15000 Object Test. This test started to show the seamy underbelly of my testing engine as the #2 tests could not finished because of exception errors in object cleanup and creation. The only number I could get was a max 6 FPS while watching the FPS counter.
Model | METHOD | EVENT |
15000 Objects | ||
Render (frame rate) Peak | FPS | FPS |
#1 Array, One Sprite | 8 | 8 |
#2 Array, Multiple Sprites | 6 | x |
#3 Scrollrect, Multiple Sprites | x | x |
#4 GAS, Multiple Sprites | x | x |
#5 Sprite Sheet, One Sprite | 8 | 8 |
Render (frame rate) Avg | FPS | FPS |
#1 Array, One Sprite | 8 | 7 |
#2 Array, Multiple Sprites | x | x |
#3 Scrollrect, Multiple Sprites | x | x |
#4 GAS, Multiple Sprites | x | x |
#5 Sprite Sheet, One Sprite | 8 | 7 |
Model Times Peak | milliseconds | milliseconds |
#1 Array, One Sprite | 130 | 141 |
#2 Array, Multiple Sprites | x | x |
#3 Scrollrect, Multiple Sprites | x | x |
#4 GAS, Multiple Sprites | x | x |
#5 Sprite Sheet, One Sprite | 157 | 180 |
Model Times Avg | milliseconds | milliseconds |
#1 Array, One Sprite | 123 | 126.972 |
#2 Array, Multiple Sprites | x | x |
#3 Scrollrect, Multiple Sprites | x | x |
#4 GAS, Multiple Sprites | x | x |
#5 Sprite Sheet, One Sprite | 126 | 129 |
Creation Time | milliseconds | milliseconds |
#1 Array, One Sprite | 402 | 3743 |
#2 Array, Multiple Sprites | x | x |
#3 Scrollrect, Multiple Sprites | x | x |
#4 GAS, Multiple Sprites | x | x |
#5 Sprite Sheet, One Sprite | 426 | 3695 |
Memory Usage | Kilobytes | Kilobytes |
#1 Array, One Sprite | 17244 | 21594 |
#2 Array, Multiple Sprites | x | x |
#3 Scrollrect, Multiple Sprites | x | x |
#4 GAS, Multiple Sprites | x | x |
#5 Sprite Sheet, One Sprite | 17211 | 23592 |
So, at 15000 objects, the winner is #1, the current engine I am using for my game, by a slight margin. The sprite sheets are starting to consume more memory than the arrays. #1 is also a little faster and takes less time to complete object update executions. 8 Frames per second may not sound like much, but the GAS, individual sprite, and scroll rect versions would be in negative FPS and result in full system crashes if I even attempted them.
Summary
If you didn’t feel like reading all of the above (and who could blame you), here is a summary of the significant findings (at least to me).

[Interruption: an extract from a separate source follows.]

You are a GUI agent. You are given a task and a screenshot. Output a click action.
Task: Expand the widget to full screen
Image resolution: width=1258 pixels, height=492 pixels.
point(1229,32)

The render Models will be referred to by number:
#1 Array of BitmapData, One Sprite for blitting to. |
#2 Array of BitmapData, one sprite for each object |
#3 scrollrect over sprite sheet, one sprite for each object |
#4 GAS, one sprite for each object |
#5 Sprite sheet using copyPixels rect, One Sprite for blitting to |
100 Onscreen Game Objects Moving and Animating
Fastest Average Frame Rate | 124: #1 Event Model/Method Models, #2 Event/Method Models, #3 with Method model, #5 with Method and Event Models. |
Slowest Average Frame Rate | 107: #4 Both Update Models |
Fastest Update Model | 0.0069 Milliseconds: #2 Method Model. |
Slowest Update Model | 0.978 Milliseconds: #1 Event Model |
Fastest Object Creation Time | 3 Milliseconds: #1 and #5 using both Update Models. |
Slowest Object Creation Time | 13 Milliseconds: #4 using both Update Models |
Least memory used | 5033 Kilobytes. #5 Method Model |
Most memory used | 5558 Kilobytes, #3 Event Model |
500 Onscreen Game Objects Moving and Animating
Fastest Average Frame Rate | 125: #1 Event Model/Method Models, #2 Method Model Method model, #5 Method Model.. |
Slowest Average Frame Rate | 18: #3 Event Model |
Fastest Update Model | 1 Millisecond: #4 Method Model. |
Slowest Update Model | 9.01 Milliseconds: #5 Event Model |
Fastest Object Creation Time | 9 Milliseconds: #1 Method Model. |
Slowest Object Creation Time | 92 Milliseconds: #4 Event Model |
Least memory used | 4661 Kilobytes. #5 Method Model |
Most memory used | 9207 Kilobytes, #3 Event Model |
1000 Onscreen Game Objects Moving and Animating
Fastest Average Frame Rate | 93: #1 Method Model |
Slowest Average Frame Rate | 8: #3 Both Update Models |
Fastest Update Model | 2.008 Milliseconds: #4 Method Model. |
Slowest Update Model | 4.585Milliseconds: #5 Event Model |
Fastest Object Creation Time | 29 Milliseconds: #1 Method Model, #5 Method Model |
Slowest Object Creation Time | 187 Milliseconds: #4 Event Model |
Least memory used | 5369 Kilobytes. #5 Method Model |
Most memory used | 13479 Kilobytes, #4 Method Model |
5000 Onscreen Game Objects Moving and Animating (#3 and #4 dropped because they were to slow to even run the test)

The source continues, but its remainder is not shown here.